La situazione attuale della legge 164 fa sì che questi stessi diritti, in particolare il diritto alla salute (art. 32 Cost.), vengano mutati in obblighi. Quello che è uno strumento per affermare delle libertà individuali come il diritto alla salute diventa una forma di coercizione: si impone alla persona una “salute” che è, in realtà, nient’altro che un’ apparenza esteriore conforme ai canoni correnti, quando il diritto alla salute dovrebbe poter esprimersi anche nel diritto a rifiutare cure obbligatorie. L’insufficienza e l’inadeguatezza della legge 164 di fronte alla materia dei diritti della persona transgender si ritrova quindi, come è stato più volte puntualizzato dagli studi di Nicola Coco (Marchiori – Coco, 1992), avvocato e giurista, in questi aspetti: 1 – nel fine marcatamente di “ordine pubblico” che si propone; 2 – nell’eccessivo potere decisionale del giudice; 3 – nella presenza obbligatoria del pubblico ministero; 4 – nella lesione della libertà individuale per mezzo di una frustrante perizia psichiatrica, del tutto contrastante con la volontà della persona; 5 – nel passaggio obbligato, ai fini del riconoscimento di uno status giuridico, dell’intervento chirurgico irreversibile.

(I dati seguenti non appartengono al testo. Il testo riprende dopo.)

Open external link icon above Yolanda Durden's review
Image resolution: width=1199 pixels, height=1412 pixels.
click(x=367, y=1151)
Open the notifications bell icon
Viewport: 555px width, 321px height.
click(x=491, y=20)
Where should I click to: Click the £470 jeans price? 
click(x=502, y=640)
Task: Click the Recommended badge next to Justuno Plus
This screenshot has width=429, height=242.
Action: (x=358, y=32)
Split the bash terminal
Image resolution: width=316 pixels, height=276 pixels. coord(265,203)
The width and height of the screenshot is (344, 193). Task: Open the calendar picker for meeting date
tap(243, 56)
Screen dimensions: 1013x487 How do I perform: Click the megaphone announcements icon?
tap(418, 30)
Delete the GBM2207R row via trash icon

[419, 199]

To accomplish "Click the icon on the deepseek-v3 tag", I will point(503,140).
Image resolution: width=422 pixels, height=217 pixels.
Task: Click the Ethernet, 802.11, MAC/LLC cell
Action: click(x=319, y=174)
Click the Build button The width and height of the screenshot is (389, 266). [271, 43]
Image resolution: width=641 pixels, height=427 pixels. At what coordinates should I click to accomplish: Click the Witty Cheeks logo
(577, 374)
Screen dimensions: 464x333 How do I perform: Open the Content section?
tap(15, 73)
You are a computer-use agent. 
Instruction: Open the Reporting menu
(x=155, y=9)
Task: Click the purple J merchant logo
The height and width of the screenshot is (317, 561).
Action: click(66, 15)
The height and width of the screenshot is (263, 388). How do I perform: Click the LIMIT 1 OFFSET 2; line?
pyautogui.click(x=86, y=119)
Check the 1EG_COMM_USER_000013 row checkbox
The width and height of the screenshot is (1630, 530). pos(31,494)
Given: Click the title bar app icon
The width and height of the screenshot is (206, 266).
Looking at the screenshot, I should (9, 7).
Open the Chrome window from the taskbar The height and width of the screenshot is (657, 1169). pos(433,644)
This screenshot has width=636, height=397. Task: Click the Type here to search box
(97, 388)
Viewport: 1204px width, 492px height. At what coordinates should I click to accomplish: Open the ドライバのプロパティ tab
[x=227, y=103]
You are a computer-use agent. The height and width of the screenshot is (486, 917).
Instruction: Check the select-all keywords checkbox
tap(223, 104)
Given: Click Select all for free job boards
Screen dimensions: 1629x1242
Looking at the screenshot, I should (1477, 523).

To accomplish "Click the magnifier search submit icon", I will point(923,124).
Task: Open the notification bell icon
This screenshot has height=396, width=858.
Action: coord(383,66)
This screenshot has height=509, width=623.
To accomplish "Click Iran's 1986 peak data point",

In tal modo le applicazioni della legge 164 non consentono di tutelare né la salute fisica e psichica degli interessati, né la volontà di questi. Qualsiasi proposito di miglioramento della normativa non può non tenere conto di queste gravi carenze.

Le storiche sentenze della Corte di Cassazione e della Corte Costituzionale: un punto di svolta nella prassi giurisprudenziale

Solo recentemente, con la sentenze della Corte di Cassazione n. 15138/2015 e della Corte Costituzionale n. 221, i tribunali italiani hanno iniziato a cambiare orientamento, concedendo la rettificazione di sesso anche a persone in transizione che hanno rifiutato l’intervento demolitivo agli organi genitali, mettendo in discussione una prassi giurisprudenziale trentennale. Il movimento transgender ha accolto queste sentenze come una grande e significativa vittoria nella battaglia per i diritti.

Non va tuttavia dimenticato che quello alla piena autodeterminazione non è ancora, per le persone transgender italiane, un diritto garantito e sancito per legge: un orientamento giurisprudenziale non è nei fatti vincolante per tutti i giudici e i tribunali come lo sarebbe invece una legge.

Siamo ancora quindi ben lontani da un corpus legislativo in grado di garantire e promuovere il diritto alla libertà di genere e alla piena autodeterminazione, come invece è accaduto, ad esempio, a Malta, in Argentina o in Danimarca, paesi che vantano legislazioni molto avanzate in materia, che non prevedono interventi chirurgici o trattamenti medici obbligatori e non desiderati dalla persona, certificazioni mediche psichiatriche e terapie psicologiche coatte, competenza dei tribunali in  materia.

Bibliografia

    • ARCIGAY. THE ITALIAN GAY ASSOCIATION, Sito web, Bologna. Disponibile all’indirizzo: http://www.arcigay.it/
    • NARDACCHIONE D., Transessualismo e Transgender. Superando gli stereotipi, Il Dito e la Luna, Milano, 2000
  • PEZZOLI F., Legge 14 aprile 1982 n. 164. Transessualismo. Teoria e prassi., Crisalide AzioneTrans onlus, Livorno, 2006.